From “passive adherence” to a “therapeutic revolution”
The “passive adherence” to international guidelines (1986-2000)
Passive adherence is the style followed by most African States (e.g. Côte d’Ivoire and Burkina Faso) when they formally adopted the international recommendations of the WHO’s Global Programme on AIDS, between 1986 and the end of the 1990s. Two main criteria underlie this positioning: an absence of political leadership and the subordination of AIDS associations to health personnel and international development agencies present in a particular country. The disconnect between civil society actors and AIDS public policy is one of the first effects shown in social science research.

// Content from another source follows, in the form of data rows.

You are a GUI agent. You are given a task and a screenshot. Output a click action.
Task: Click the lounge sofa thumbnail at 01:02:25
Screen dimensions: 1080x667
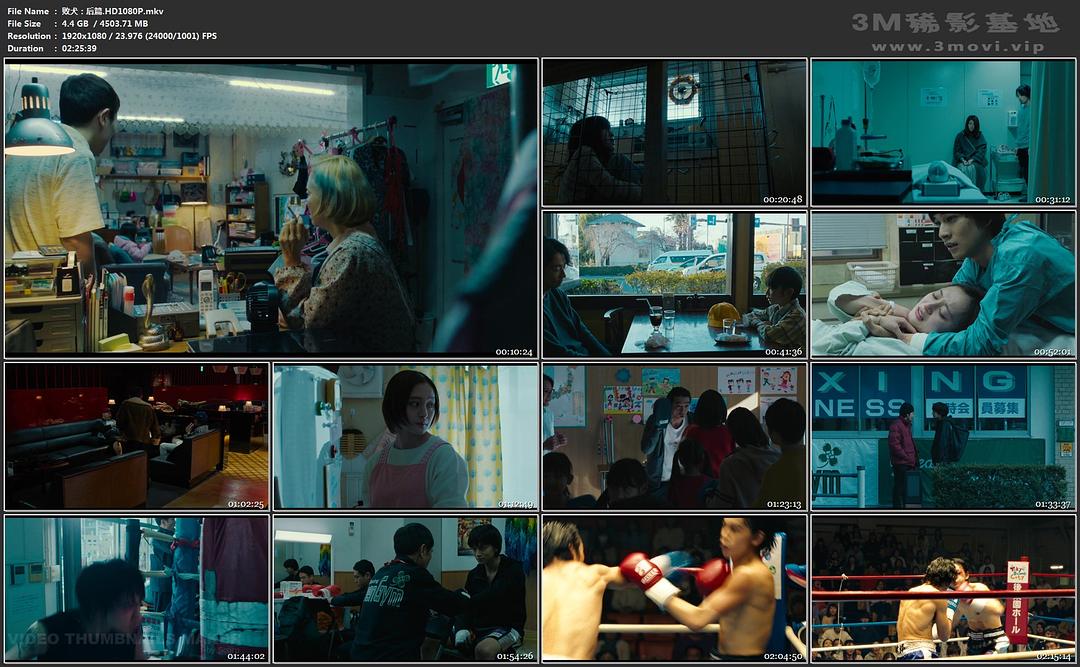click(x=137, y=436)
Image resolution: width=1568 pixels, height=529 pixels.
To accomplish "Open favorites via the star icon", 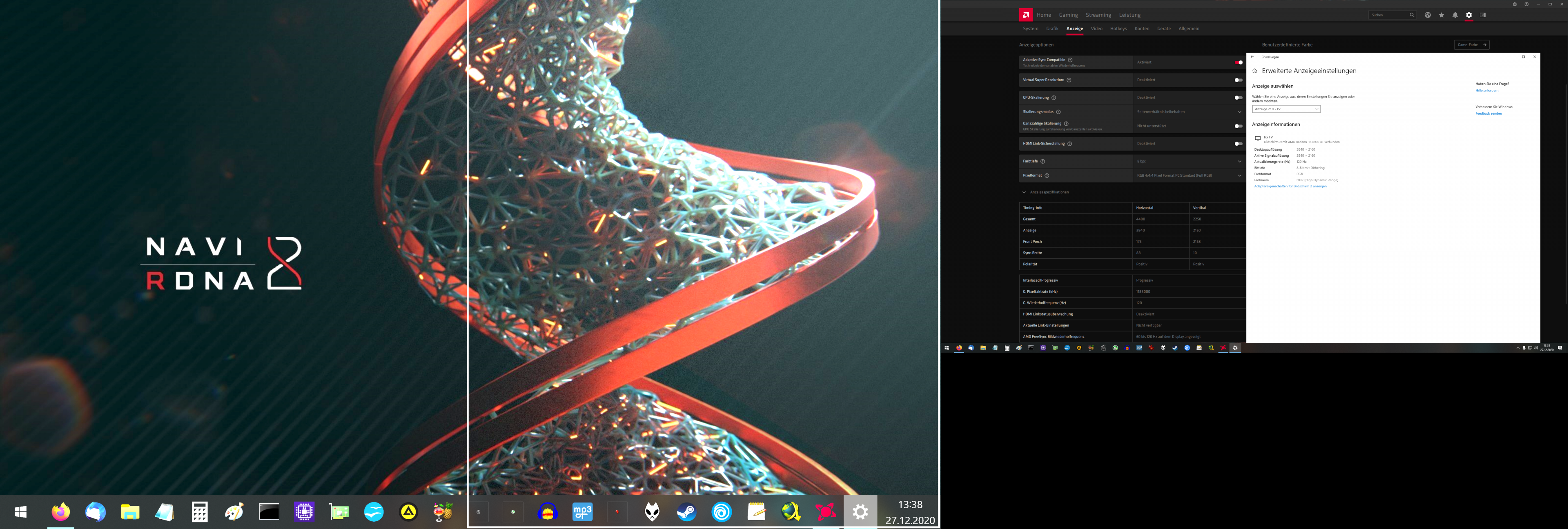I will (1441, 15).
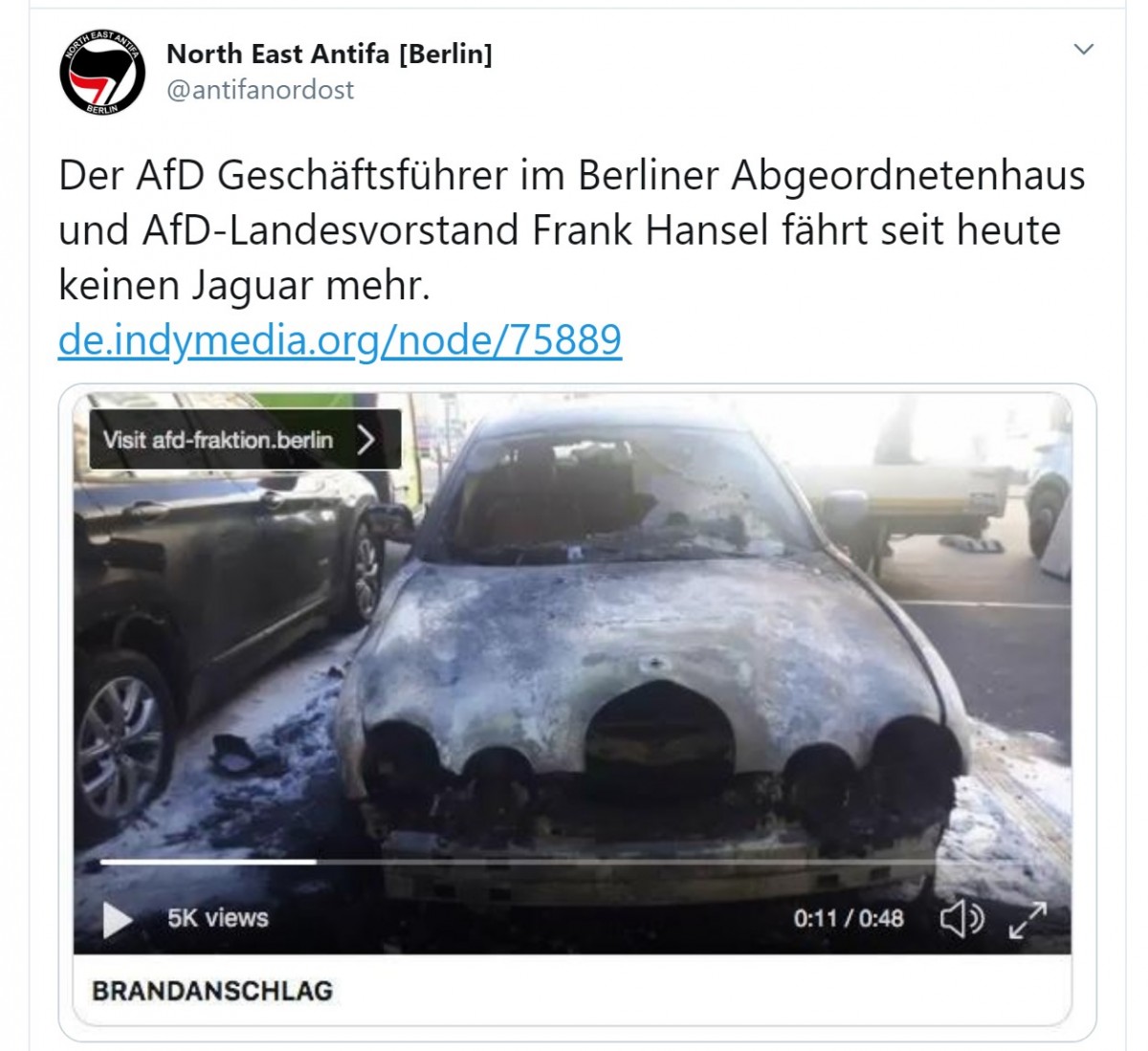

The dominance of associations by "medical oligarchies from ambivalence to therapeutic action
In most of the above-cited countries, biomedical professionals, particularly those in charge of AIDS, served as an entry point for traditional pharmaceutical companies. They were able to play on the visibility they had gained in the international AIDS field in the 1980s and 1990s to join transnational networks that included the pharmaceutical companies. Through their strategic positioning between the local level and the international level, they were transformed into what I call "biomedical oligarchies” (Eboko, 1999a).
Before the discovery of ARVs, most of the African countries discussed here established a separation of power by delegating the responsibility for fighting against AIDS to doctors, by way of the national programmes (PNLS/NAC). In this context, the political space was occupied by the doctors responsible for implementing the programmes recommended by the WHO’s GPA, specifically its short-term programs (STP1 and STP2). In various examples I studied, the heads of state and heads of govermnent were barely involved with the media, even when the national programme was directly under the President or Prime Minister. Even when Senegal’s President Abdou Diouf solemnly exhorted his counterparts at a top summit meeting of African leaders in Dakar to take charge of the fight against AIDS in their own countries, his call had little effect.

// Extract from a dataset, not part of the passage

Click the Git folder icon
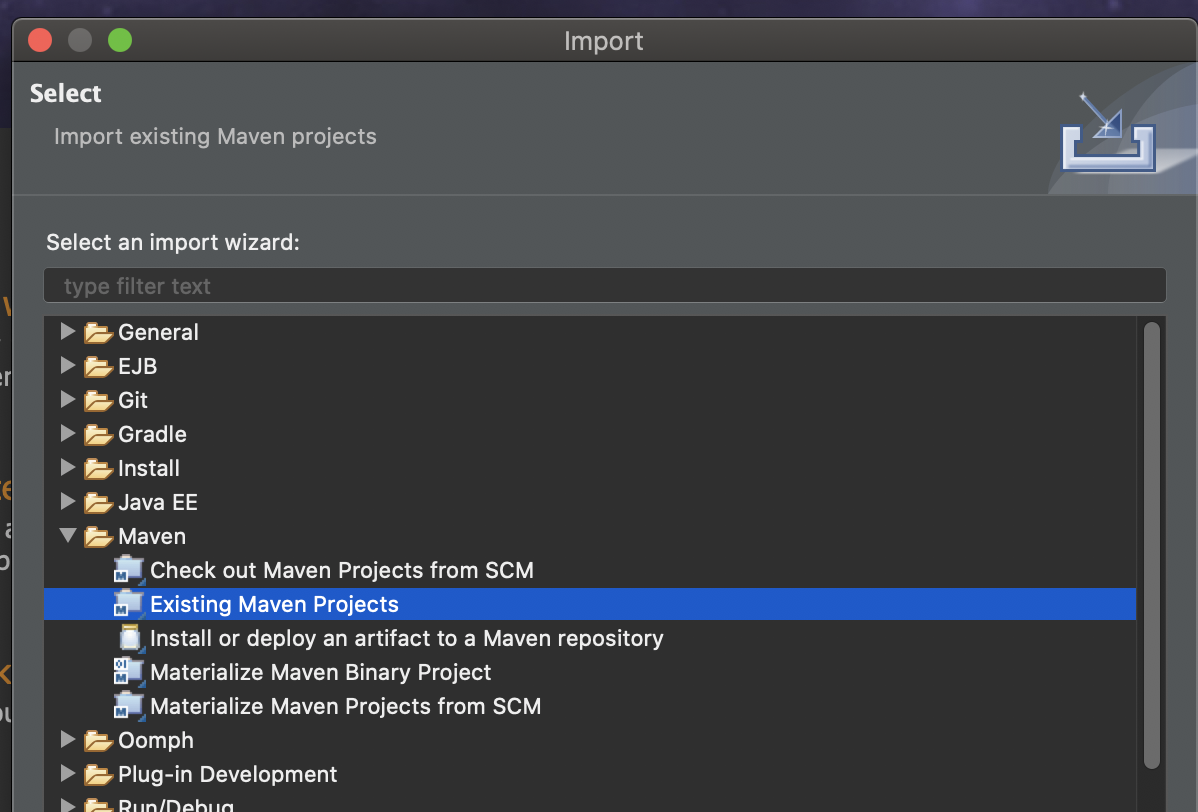click(x=98, y=400)
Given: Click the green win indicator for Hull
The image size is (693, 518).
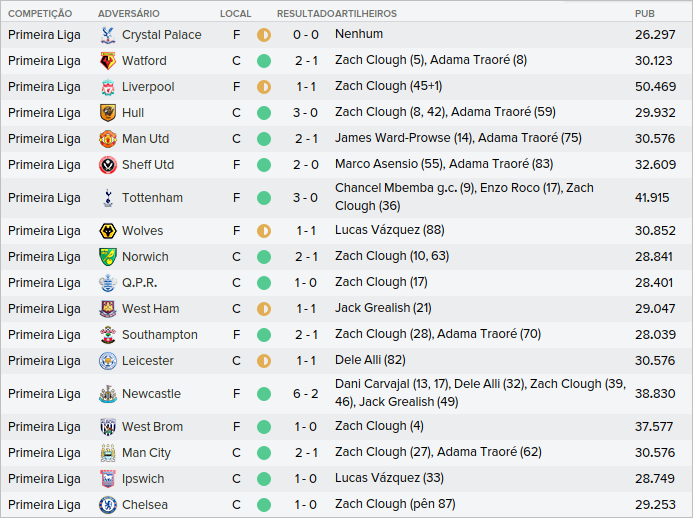Looking at the screenshot, I should pos(264,113).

A relative political and collective apathy clearly distinguishes “passive adherence" from “active participation” models like the "activist State". Most countries discussed here used the AIDS issue as a modality for their transactions with international partners and organisations. In these cases, although development agencies and UN organisations declared AIDS to be a “national priority”, the countries themselves exerted a certain degree of inertia. Burkina Faso, for example, fell into an "epidemic of silence" about the fate of its children (Desclaux, 1997); it has been characterised as “A State against public health" (Desclaux, 1995). In Cameroon, a similar situation was stigmatised as an "acquired political immunodepressive syndrome”, a formulation that could apply to most of sub-Saharan Africa (Eboko, 2000).

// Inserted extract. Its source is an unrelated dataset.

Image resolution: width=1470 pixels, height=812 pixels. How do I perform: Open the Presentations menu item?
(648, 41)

In all of these cases, African political authorities engaged double-talk, for example, through adherence to discourses on the danger of AIDS and absence from “active participation”. In fact, some groups that mobilised in favour of political change and democracy in Africa were noticeably absent from the public fight against AIDS, in keeping with the broader double-dealing that characterised African authorities.